Collection entries:

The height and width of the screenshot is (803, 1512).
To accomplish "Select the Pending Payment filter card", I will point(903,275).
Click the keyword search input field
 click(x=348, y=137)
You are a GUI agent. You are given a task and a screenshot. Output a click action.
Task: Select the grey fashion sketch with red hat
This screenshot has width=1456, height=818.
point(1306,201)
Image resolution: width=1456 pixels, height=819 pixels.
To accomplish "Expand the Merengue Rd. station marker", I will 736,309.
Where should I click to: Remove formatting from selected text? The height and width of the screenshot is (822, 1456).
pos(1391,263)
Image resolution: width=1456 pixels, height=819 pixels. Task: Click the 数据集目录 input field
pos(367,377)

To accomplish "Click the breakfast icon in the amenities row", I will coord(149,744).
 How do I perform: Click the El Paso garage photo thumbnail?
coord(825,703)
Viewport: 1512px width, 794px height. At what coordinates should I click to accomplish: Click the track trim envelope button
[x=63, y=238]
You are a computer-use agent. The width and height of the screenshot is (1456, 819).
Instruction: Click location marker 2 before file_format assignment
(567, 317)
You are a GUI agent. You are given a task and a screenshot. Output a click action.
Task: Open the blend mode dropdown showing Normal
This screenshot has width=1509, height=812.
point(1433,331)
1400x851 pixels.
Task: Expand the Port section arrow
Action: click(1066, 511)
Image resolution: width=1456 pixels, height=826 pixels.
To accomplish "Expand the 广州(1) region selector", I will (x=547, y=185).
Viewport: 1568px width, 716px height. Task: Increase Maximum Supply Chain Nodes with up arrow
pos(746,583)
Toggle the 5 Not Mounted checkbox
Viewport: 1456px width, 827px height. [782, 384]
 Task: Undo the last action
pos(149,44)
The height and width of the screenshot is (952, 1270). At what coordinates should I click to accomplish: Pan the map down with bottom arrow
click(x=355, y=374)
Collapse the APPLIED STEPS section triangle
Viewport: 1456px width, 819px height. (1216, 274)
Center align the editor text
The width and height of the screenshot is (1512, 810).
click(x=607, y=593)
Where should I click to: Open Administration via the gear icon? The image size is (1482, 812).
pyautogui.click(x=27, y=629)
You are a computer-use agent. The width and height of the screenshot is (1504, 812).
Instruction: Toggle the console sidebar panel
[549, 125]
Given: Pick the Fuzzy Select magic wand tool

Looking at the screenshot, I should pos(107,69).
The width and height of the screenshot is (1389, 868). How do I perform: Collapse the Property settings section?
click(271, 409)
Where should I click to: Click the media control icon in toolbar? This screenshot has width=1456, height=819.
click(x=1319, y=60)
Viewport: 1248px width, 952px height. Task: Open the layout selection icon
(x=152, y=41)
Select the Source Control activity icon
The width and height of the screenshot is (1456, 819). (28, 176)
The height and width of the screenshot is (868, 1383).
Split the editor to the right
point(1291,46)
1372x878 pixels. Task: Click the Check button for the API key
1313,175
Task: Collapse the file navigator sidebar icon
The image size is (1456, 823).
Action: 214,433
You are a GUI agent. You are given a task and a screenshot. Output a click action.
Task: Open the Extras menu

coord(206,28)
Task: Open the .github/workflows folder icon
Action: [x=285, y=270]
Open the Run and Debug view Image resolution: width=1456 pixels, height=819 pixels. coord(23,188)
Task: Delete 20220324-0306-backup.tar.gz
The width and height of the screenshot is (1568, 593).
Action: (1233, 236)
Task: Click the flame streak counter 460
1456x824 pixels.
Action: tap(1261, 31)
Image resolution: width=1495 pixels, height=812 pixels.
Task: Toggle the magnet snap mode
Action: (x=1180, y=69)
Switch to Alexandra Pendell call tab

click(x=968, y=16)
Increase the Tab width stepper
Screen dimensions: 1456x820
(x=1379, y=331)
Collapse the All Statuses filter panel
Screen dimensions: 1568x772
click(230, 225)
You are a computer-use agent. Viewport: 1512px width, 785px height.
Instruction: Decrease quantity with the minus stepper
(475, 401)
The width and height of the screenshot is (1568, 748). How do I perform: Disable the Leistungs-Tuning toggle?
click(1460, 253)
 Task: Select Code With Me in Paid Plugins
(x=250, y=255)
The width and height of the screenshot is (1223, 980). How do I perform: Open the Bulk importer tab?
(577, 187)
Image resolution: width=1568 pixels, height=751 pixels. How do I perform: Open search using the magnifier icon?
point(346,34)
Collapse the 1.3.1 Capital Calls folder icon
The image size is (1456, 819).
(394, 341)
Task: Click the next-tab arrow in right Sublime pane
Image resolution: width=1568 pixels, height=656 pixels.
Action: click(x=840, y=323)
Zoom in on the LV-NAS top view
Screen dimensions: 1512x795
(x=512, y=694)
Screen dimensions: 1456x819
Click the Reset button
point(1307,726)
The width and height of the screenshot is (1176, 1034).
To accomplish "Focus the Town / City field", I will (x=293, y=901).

• _WHAT IS BEING ASKED_
All lines from the one with "Instruction: Decrease quantity" through the end of the records need to be copied exactly, and no other lines.

• _YOUR RESPONSE_
Instruction: Decrease quantity with the minus stepper
(475, 401)
The width and height of the screenshot is (1568, 748). How do I perform: Disable the Leistungs-Tuning toggle?
click(1460, 253)
 Task: Select Code With Me in Paid Plugins
(x=250, y=255)
The width and height of the screenshot is (1223, 980). How do I perform: Open the Bulk importer tab?
(577, 187)
Image resolution: width=1568 pixels, height=751 pixels. How do I perform: Open search using the magnifier icon?
point(346,34)
Collapse the 1.3.1 Capital Calls folder icon
The image size is (1456, 819).
(394, 341)
Task: Click the next-tab arrow in right Sublime pane
Image resolution: width=1568 pixels, height=656 pixels.
Action: click(x=840, y=323)
Zoom in on the LV-NAS top view
Screen dimensions: 1512x795
(x=512, y=694)
Screen dimensions: 1456x819
Click the Reset button
point(1307,726)
The width and height of the screenshot is (1176, 1034).
To accomplish "Focus the Town / City field", I will (x=293, y=901).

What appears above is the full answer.